2026-04-27 11:02:36
A town in the Scottish Highlands is reportedly being stalked by a wild panther.
Grantown-on-Spey has become the epicentre of a new big cat mystery after John Kirk caught a glimpse of a large black beast as he was driving into the town with his wife on April 17 and he went public with his claim by posting a report on Facebook – and he’s since been overwhelmed with responses from other concerned residents who also claim to have seen a big cat on the loose.
John told the BBC: “We were going to pick up the grandchildren from a friend’s house. We came off the roundabout, heading into Grantown, just coming up to the cemetery. And something flashed across the road at a great rate of knots.

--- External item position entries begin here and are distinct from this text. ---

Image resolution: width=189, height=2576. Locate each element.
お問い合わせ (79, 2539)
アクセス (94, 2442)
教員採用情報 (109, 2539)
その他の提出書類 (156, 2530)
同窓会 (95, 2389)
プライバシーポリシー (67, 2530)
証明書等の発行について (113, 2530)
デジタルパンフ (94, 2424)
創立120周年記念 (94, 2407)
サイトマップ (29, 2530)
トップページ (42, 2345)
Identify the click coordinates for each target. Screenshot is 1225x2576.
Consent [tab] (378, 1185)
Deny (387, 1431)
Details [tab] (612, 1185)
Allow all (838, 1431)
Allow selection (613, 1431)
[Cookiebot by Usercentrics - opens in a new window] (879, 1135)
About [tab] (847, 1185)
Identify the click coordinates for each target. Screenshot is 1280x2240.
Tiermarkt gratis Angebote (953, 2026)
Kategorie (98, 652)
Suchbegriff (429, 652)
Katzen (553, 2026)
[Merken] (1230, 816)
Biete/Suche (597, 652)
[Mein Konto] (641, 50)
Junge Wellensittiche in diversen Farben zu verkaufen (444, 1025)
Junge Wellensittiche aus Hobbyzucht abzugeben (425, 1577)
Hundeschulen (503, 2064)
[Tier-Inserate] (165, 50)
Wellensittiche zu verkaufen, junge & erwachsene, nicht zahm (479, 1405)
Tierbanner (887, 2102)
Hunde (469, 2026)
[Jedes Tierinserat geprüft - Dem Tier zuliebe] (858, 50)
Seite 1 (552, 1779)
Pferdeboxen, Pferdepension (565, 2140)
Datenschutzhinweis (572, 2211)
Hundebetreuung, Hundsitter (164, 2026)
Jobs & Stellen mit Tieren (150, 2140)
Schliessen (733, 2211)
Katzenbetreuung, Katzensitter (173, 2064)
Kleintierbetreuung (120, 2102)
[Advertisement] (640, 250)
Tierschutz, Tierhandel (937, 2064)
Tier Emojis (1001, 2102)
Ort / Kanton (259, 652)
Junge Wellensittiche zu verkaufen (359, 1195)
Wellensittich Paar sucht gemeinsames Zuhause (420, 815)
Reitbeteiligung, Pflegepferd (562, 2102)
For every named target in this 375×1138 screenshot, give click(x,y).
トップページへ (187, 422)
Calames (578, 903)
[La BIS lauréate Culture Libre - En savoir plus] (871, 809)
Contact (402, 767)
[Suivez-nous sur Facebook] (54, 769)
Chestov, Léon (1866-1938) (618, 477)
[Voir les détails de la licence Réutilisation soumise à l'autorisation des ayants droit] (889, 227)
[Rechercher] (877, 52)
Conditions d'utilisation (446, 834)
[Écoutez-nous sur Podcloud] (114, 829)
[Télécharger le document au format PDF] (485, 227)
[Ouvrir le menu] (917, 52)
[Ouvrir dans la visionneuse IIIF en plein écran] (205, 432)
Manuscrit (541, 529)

“And I thought: ‘That’s a cat’. I turned to my wife and I said: ‘Did you see something there?’ She said: ‘Yeah but that was no deer. It was like a cat.’
“It was bigger than my collie. It would have been sitting about two feet high, long tail. It was definitely a cat.”
John went on to reveal he was amazed by the responses he received after going public with his sighting.
He said: “I put it on Facebook just to see what sort of crack would be with it and to see if anybody else had seen it.
“And the response has been absolutely unbelievable. The amount of folk that have seen it around the town, and I know folk personally who have seen it.”
John went on to admit it isn’t the first time he’s seen a big cat in the area – explaining he experienced a similar sighting around 25 years ago when he saw another large black cat crossing a road.
He said: “I seen one about 25 years ago. It was on the road, and it was a panther. It was a black panther crossing the road in front of me.”
Paul Macdonald, who founded the Scottish Big Cat Research Team in 2017 to investigate sightings after seeing a big cat himself back in the 1980s.
He claims the group has mapped 1,800 sightings dating back as far as 1947 and he told the BBC the rumours of big cats on the loose in the UK can be traced back many decades explaining a high point came in the mid-1970s following the introduction of the Dangerous Wild Animals Act which banned anyone from owning big cats without a proper licence and prompted many owners to release their animals to prevent them from being euthanised.
Paul explained: “Some of the older origin stories go back to 19th Century, relating to private menageries and collections of exotic species. That never fully went away when it came to large estates and those that had the money and means.
“But there was a flashpoint for this activity throughout the whole UK, in 1976, and that was the introduction of the Dangerous Wild Animals Act …
“The act only offered owners two options. Either buy the licence and then have your animal kept within a minimum size enclosure, and obviously there’s significant cost with that.
“Or bring your animal in and have it put down. So many took a third option of taking them somewhere green enough and releasing them.”